▶ PROBLEM:
Convert the data below into a JSON list of strings, with one string for each line and blank lines omitted.

▶ STORED ROWS:

** Start **

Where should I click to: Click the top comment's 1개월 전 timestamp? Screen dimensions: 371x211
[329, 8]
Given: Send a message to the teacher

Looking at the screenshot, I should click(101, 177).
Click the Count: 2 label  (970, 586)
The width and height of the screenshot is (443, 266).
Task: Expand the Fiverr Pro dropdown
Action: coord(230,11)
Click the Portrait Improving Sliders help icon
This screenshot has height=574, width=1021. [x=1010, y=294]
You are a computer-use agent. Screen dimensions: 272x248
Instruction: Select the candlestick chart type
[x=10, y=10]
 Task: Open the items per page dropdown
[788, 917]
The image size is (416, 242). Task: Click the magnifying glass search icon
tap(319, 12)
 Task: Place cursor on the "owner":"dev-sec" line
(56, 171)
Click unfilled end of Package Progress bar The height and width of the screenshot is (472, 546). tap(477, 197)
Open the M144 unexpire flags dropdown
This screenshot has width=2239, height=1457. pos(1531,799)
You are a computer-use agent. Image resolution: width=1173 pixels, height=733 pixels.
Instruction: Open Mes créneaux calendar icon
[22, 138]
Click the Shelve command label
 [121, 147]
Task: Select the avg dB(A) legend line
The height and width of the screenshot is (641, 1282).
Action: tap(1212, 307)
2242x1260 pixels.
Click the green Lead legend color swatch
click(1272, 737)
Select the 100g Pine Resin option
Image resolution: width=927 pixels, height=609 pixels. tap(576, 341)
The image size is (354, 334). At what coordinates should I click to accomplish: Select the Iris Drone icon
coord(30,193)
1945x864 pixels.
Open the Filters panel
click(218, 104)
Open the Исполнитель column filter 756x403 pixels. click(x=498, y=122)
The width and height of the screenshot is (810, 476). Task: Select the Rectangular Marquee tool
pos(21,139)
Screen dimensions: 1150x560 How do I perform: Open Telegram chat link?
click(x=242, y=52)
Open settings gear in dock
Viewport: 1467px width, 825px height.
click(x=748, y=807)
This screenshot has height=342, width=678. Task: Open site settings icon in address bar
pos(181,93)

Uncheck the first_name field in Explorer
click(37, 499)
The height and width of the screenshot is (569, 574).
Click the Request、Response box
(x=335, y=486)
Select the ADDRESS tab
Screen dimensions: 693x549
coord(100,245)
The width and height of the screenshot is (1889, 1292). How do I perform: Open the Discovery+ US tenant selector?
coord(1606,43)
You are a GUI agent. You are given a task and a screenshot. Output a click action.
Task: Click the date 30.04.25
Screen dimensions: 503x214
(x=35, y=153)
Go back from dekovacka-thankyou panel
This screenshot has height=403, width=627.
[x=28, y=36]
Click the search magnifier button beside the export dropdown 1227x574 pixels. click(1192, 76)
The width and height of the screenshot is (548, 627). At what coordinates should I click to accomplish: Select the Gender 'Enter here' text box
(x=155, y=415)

** End **

▶ RESULT OF THIS TASK:
[
  "Where should I click to: Click the top comment's 1개월 전 timestamp? Screen dimensions: 371x211",
  "[329, 8]",
  "Given: Send a message to the teacher",
  "Looking at the screenshot, I should click(101, 177).",
  "Click the Count: 2 label  (970, 586)",
  "The width and height of the screenshot is (443, 266).",
  "Task: Expand the Fiverr Pro dropdown",
  "Action: coord(230,11)",
  "Click the Portrait Improving Sliders help icon",
  "This screenshot has height=574, width=1021. [x=1010, y=294]",
  "You are a computer-use agent. Screen dimensions: 272x248",
  "Instruction: Select the candlestick chart type",
  "[x=10, y=10]",
  " Task: Open the items per page dropdown",
  "[788, 917]",
  "The image size is (416, 242). Task: Click the magnifying glass search icon",
  "tap(319, 12)",
  " Task: Place cursor on the \"owner\":\"dev-sec\" line",
  "(56, 171)",
  "Click unfilled end of Package Progress bar The height and width of the screenshot is (472, 546). tap(477, 197)",
  "Open the M144 unexpire flags dropdown",
  "This screenshot has width=2239, height=1457. pos(1531,799)",
  "You are a computer-use agent. Image resolution: width=1173 pixels, height=733 pixels.",
  "Instruction: Open Mes créneaux calendar icon",
  "[22, 138]",
  "Click the Shelve command label",
  " [121, 147]",
  "Task: Select the avg dB(A) legend line",
  "The height and width of the screenshot is (641, 1282).",
  "Action: tap(1212, 307)",
  "2242x1260 pixels.",
  "Click the green Lead legend color swatch",
  "click(1272, 737)",
  "Select the 100g Pine Resin option",
  "Image resolution: width=927 pixels, height=609 pixels. tap(576, 341)",
  "The image size is (354, 334). At what coordinates should I click to accomplish: Select the Iris Drone icon",
  "coord(30,193)",
  "1945x864 pixels.",
  "Open the Filters panel",
  "click(218, 104)",
  "Open the Исполнитель column filter 756x403 pixels. click(x=498, y=122)",
  "The width and height of the screenshot is (810, 476). Task: Select the Rectangular Marquee tool",
  "pos(21,139)",
  "Screen dimensions: 1150x560 How do I perform: Open Telegram chat link?",
  "click(x=242, y=52)",
  "Open settings gear in dock",
  "Viewport: 1467px width, 825px height.",
  "click(x=748, y=807)",
  "This screenshot has height=342, width=678. Task: Open site settings icon in address bar",
  "pos(181,93)",
  "Uncheck the first_name field in Explorer",
  "click(37, 499)",
  "The height and width of the screenshot is (569, 574).",
  "Click the Request、Response box",
  "(x=335, y=486)",
  "Select the ADDRESS tab",
  "Screen dimensions: 693x549",
  "coord(100,245)",
  "The width and height of the screenshot is (1889, 1292). How do I perform: Open the Discovery+ US tenant selector?",
  "coord(1606,43)",
  "You are a GUI agent. You are given a task and a screenshot. Output a click action.",
  "Task: Click the date 30.04.25",
  "Screen dimensions: 503x214",
  "(x=35, y=153)",
  "Go back from dekovacka-thankyou panel",
  "This screenshot has height=403, width=627.",
  "[x=28, y=36]",
  "Click the search magnifier button beside the export dropdown 1227x574 pixels. click(1192, 76)",
  "The width and height of the screenshot is (548, 627). At what coordinates should I click to accomplish: Select the Gender 'Enter here' text box",
  "(x=155, y=415)"
]